[Records contained in a dataset]
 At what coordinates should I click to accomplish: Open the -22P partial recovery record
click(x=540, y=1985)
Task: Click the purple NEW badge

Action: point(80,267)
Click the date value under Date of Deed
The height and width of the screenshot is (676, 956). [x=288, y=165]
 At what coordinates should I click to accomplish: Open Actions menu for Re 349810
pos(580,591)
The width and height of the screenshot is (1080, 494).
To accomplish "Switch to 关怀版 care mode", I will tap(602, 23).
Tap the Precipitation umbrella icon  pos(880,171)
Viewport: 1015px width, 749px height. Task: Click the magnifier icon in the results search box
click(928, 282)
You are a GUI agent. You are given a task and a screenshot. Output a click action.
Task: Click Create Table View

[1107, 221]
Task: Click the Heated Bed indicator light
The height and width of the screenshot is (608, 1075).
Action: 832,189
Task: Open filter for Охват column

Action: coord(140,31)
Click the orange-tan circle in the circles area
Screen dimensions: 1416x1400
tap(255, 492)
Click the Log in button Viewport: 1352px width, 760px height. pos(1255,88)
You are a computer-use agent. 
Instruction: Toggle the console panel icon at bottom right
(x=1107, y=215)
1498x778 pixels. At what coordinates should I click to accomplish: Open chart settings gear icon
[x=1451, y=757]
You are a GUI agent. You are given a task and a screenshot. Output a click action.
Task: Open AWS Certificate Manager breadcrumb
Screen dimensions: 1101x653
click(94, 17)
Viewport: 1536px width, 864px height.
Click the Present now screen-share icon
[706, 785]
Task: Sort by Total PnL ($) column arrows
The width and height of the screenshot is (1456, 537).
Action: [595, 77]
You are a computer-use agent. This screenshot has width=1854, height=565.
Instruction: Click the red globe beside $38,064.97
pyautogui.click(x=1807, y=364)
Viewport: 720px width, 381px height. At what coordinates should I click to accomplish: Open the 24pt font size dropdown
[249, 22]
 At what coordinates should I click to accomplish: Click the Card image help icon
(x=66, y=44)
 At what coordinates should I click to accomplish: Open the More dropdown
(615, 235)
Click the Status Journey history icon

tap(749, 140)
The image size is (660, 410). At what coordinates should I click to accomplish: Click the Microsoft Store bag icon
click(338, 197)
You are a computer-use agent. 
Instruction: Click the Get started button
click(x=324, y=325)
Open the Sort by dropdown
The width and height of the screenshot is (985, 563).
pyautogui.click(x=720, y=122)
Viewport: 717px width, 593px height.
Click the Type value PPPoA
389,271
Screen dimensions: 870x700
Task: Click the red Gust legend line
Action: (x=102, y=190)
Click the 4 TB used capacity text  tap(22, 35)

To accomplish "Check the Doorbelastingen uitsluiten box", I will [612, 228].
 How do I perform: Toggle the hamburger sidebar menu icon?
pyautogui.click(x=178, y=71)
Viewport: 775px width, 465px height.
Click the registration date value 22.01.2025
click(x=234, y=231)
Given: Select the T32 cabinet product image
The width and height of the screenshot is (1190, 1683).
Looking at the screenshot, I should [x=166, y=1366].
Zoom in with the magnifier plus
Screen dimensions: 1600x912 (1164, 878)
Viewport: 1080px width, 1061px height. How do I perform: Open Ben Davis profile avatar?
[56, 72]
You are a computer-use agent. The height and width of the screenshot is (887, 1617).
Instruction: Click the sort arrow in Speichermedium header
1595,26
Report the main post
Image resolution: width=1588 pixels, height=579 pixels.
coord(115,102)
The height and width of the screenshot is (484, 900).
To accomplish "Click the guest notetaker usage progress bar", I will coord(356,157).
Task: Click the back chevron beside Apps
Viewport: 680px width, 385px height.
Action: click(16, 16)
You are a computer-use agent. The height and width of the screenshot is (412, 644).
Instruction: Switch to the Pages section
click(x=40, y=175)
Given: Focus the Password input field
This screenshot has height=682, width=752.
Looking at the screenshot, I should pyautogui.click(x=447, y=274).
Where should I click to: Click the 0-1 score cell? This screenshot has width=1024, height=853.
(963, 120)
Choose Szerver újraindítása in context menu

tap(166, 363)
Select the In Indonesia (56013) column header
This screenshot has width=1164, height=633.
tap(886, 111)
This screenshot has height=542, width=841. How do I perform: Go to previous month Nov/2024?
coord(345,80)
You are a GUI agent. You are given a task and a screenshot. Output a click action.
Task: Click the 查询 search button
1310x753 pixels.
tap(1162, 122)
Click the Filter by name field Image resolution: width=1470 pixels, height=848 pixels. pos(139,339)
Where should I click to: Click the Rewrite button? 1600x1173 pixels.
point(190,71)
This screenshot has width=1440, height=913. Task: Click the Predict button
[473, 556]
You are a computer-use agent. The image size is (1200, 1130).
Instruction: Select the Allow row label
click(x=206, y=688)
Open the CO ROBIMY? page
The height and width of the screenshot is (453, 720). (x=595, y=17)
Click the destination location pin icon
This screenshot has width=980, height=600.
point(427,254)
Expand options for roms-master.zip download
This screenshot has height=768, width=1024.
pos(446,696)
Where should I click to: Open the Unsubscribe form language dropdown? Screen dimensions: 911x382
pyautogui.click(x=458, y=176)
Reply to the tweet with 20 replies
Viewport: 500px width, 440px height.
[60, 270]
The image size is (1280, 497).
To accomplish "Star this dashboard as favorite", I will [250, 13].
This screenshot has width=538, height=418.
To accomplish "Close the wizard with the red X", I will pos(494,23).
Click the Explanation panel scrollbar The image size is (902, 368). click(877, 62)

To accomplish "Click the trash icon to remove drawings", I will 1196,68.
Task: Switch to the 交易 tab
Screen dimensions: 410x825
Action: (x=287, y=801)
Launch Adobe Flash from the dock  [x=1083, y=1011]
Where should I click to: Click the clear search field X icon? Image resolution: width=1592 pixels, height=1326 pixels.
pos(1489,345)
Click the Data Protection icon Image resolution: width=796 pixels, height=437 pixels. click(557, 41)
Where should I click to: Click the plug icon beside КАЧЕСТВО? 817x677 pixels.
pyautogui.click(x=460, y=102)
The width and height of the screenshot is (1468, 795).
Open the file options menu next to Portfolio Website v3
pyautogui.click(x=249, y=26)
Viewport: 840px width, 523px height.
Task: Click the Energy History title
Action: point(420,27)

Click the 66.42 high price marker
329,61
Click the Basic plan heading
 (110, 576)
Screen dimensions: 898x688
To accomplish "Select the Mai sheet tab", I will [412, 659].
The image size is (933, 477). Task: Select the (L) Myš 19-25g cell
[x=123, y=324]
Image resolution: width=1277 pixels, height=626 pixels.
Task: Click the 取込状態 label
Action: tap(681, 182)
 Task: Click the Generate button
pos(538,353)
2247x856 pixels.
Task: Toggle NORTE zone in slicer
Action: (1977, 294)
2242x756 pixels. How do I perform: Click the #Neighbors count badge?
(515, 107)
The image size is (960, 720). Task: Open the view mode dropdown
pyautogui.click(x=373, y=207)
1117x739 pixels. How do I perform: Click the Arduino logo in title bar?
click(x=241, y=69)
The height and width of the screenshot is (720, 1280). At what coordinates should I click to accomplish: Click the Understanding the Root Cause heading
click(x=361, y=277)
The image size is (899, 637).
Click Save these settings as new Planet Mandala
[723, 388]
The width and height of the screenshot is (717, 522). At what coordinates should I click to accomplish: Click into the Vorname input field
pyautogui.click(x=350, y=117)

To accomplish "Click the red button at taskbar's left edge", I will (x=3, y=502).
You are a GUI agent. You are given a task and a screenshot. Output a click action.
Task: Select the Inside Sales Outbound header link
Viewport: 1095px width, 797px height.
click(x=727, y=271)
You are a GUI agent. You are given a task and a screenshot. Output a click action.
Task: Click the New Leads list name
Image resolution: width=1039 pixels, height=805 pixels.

What to work on:
Every record above should be written out exactly.

Solution for this problem:
 At what coordinates should I click to accomplish: Open the -22P partial recovery record
click(x=540, y=1985)
Task: Click the purple NEW badge

Action: point(80,267)
Click the date value under Date of Deed
The height and width of the screenshot is (676, 956). [x=288, y=165]
 At what coordinates should I click to accomplish: Open Actions menu for Re 349810
pos(580,591)
The width and height of the screenshot is (1080, 494).
To accomplish "Switch to 关怀版 care mode", I will tap(602, 23).
Tap the Precipitation umbrella icon  pos(880,171)
Viewport: 1015px width, 749px height. Task: Click the magnifier icon in the results search box
click(928, 282)
You are a GUI agent. You are given a task and a screenshot. Output a click action.
Task: Click Create Table View

[1107, 221]
Task: Click the Heated Bed indicator light
The height and width of the screenshot is (608, 1075).
Action: 832,189
Task: Open filter for Охват column

Action: coord(140,31)
Click the orange-tan circle in the circles area
Screen dimensions: 1416x1400
tap(255, 492)
Click the Log in button Viewport: 1352px width, 760px height. pos(1255,88)
You are a computer-use agent. 
Instruction: Toggle the console panel icon at bottom right
(x=1107, y=215)
1498x778 pixels. At what coordinates should I click to accomplish: Open chart settings gear icon
[x=1451, y=757]
You are a GUI agent. You are given a task and a screenshot. Output a click action.
Task: Open AWS Certificate Manager breadcrumb
Screen dimensions: 1101x653
click(94, 17)
Viewport: 1536px width, 864px height.
Click the Present now screen-share icon
[706, 785]
Task: Sort by Total PnL ($) column arrows
The width and height of the screenshot is (1456, 537).
Action: [595, 77]
You are a computer-use agent. This screenshot has width=1854, height=565.
Instruction: Click the red globe beside $38,064.97
pyautogui.click(x=1807, y=364)
Viewport: 720px width, 381px height. At what coordinates should I click to accomplish: Open the 24pt font size dropdown
[249, 22]
 At what coordinates should I click to accomplish: Click the Card image help icon
(x=66, y=44)
 At what coordinates should I click to accomplish: Open the More dropdown
(615, 235)
Click the Status Journey history icon

tap(749, 140)
The image size is (660, 410). At what coordinates should I click to accomplish: Click the Microsoft Store bag icon
click(338, 197)
You are a computer-use agent. 
Instruction: Click the Get started button
click(x=324, y=325)
Open the Sort by dropdown
The width and height of the screenshot is (985, 563).
pyautogui.click(x=720, y=122)
Viewport: 717px width, 593px height.
Click the Type value PPPoA
389,271
Screen dimensions: 870x700
Task: Click the red Gust legend line
Action: (x=102, y=190)
Click the 4 TB used capacity text  tap(22, 35)

To accomplish "Check the Doorbelastingen uitsluiten box", I will [612, 228].
 How do I perform: Toggle the hamburger sidebar menu icon?
pyautogui.click(x=178, y=71)
Viewport: 775px width, 465px height.
Click the registration date value 22.01.2025
click(x=234, y=231)
Given: Select the T32 cabinet product image
The width and height of the screenshot is (1190, 1683).
Looking at the screenshot, I should [x=166, y=1366].
Zoom in with the magnifier plus
Screen dimensions: 1600x912 (1164, 878)
Viewport: 1080px width, 1061px height. How do I perform: Open Ben Davis profile avatar?
[56, 72]
You are a computer-use agent. The height and width of the screenshot is (887, 1617).
Instruction: Click the sort arrow in Speichermedium header
1595,26
Report the main post
Image resolution: width=1588 pixels, height=579 pixels.
coord(115,102)
The height and width of the screenshot is (484, 900).
To accomplish "Click the guest notetaker usage progress bar", I will coord(356,157).
Task: Click the back chevron beside Apps
Viewport: 680px width, 385px height.
Action: click(16, 16)
You are a computer-use agent. The height and width of the screenshot is (412, 644).
Instruction: Switch to the Pages section
click(x=40, y=175)
Given: Focus the Password input field
This screenshot has height=682, width=752.
Looking at the screenshot, I should pyautogui.click(x=447, y=274).
Where should I click to: Click the 0-1 score cell? This screenshot has width=1024, height=853.
(963, 120)
Choose Szerver újraindítása in context menu

tap(166, 363)
Select the In Indonesia (56013) column header
This screenshot has width=1164, height=633.
tap(886, 111)
This screenshot has height=542, width=841. How do I perform: Go to previous month Nov/2024?
coord(345,80)
You are a GUI agent. You are given a task and a screenshot. Output a click action.
Task: Click the 查询 search button
1310x753 pixels.
tap(1162, 122)
Click the Filter by name field Image resolution: width=1470 pixels, height=848 pixels. pos(139,339)
Where should I click to: Click the Rewrite button? 1600x1173 pixels.
point(190,71)
This screenshot has width=1440, height=913. Task: Click the Predict button
[473, 556]
You are a computer-use agent. The image size is (1200, 1130).
Instruction: Select the Allow row label
click(x=206, y=688)
Open the CO ROBIMY? page
The height and width of the screenshot is (453, 720). (x=595, y=17)
Click the destination location pin icon
This screenshot has width=980, height=600.
point(427,254)
Expand options for roms-master.zip download
This screenshot has height=768, width=1024.
pos(446,696)
Where should I click to: Open the Unsubscribe form language dropdown? Screen dimensions: 911x382
pyautogui.click(x=458, y=176)
Reply to the tweet with 20 replies
Viewport: 500px width, 440px height.
[60, 270]
The image size is (1280, 497).
To accomplish "Star this dashboard as favorite", I will [250, 13].
This screenshot has width=538, height=418.
To accomplish "Close the wizard with the red X", I will pos(494,23).
Click the Explanation panel scrollbar The image size is (902, 368). click(877, 62)

To accomplish "Click the trash icon to remove drawings", I will 1196,68.
Task: Switch to the 交易 tab
Screen dimensions: 410x825
Action: (x=287, y=801)
Launch Adobe Flash from the dock  [x=1083, y=1011]
Where should I click to: Click the clear search field X icon? Image resolution: width=1592 pixels, height=1326 pixels.
pos(1489,345)
Click the Data Protection icon Image resolution: width=796 pixels, height=437 pixels. click(557, 41)
Where should I click to: Click the plug icon beside КАЧЕСТВО? 817x677 pixels.
pyautogui.click(x=460, y=102)
The width and height of the screenshot is (1468, 795).
Open the file options menu next to Portfolio Website v3
pyautogui.click(x=249, y=26)
Viewport: 840px width, 523px height.
Task: Click the Energy History title
Action: point(420,27)

Click the 66.42 high price marker
329,61
Click the Basic plan heading
 (110, 576)
Screen dimensions: 898x688
To accomplish "Select the Mai sheet tab", I will [412, 659].
The image size is (933, 477). Task: Select the (L) Myš 19-25g cell
[x=123, y=324]
Image resolution: width=1277 pixels, height=626 pixels.
Task: Click the 取込状態 label
Action: tap(681, 182)
 Task: Click the Generate button
pos(538,353)
2247x856 pixels.
Task: Toggle NORTE zone in slicer
Action: (1977, 294)
2242x756 pixels. How do I perform: Click the #Neighbors count badge?
(515, 107)
The image size is (960, 720). Task: Open the view mode dropdown
pyautogui.click(x=373, y=207)
1117x739 pixels. How do I perform: Click the Arduino logo in title bar?
click(x=241, y=69)
The height and width of the screenshot is (720, 1280). At what coordinates should I click to accomplish: Click the Understanding the Root Cause heading
click(x=361, y=277)
The image size is (899, 637).
Click Save these settings as new Planet Mandala
[723, 388]
The width and height of the screenshot is (717, 522). At what coordinates should I click to accomplish: Click into the Vorname input field
pyautogui.click(x=350, y=117)

To accomplish "Click the red button at taskbar's left edge", I will (x=3, y=502).
You are a GUI agent. You are given a task and a screenshot. Output a click action.
Task: Select the Inside Sales Outbound header link
Viewport: 1095px width, 797px height.
click(x=727, y=271)
You are a GUI agent. You are given a task and a screenshot. Output a click action.
Task: Click the New Leads list name
Image resolution: width=1039 pixels, height=805 pixels.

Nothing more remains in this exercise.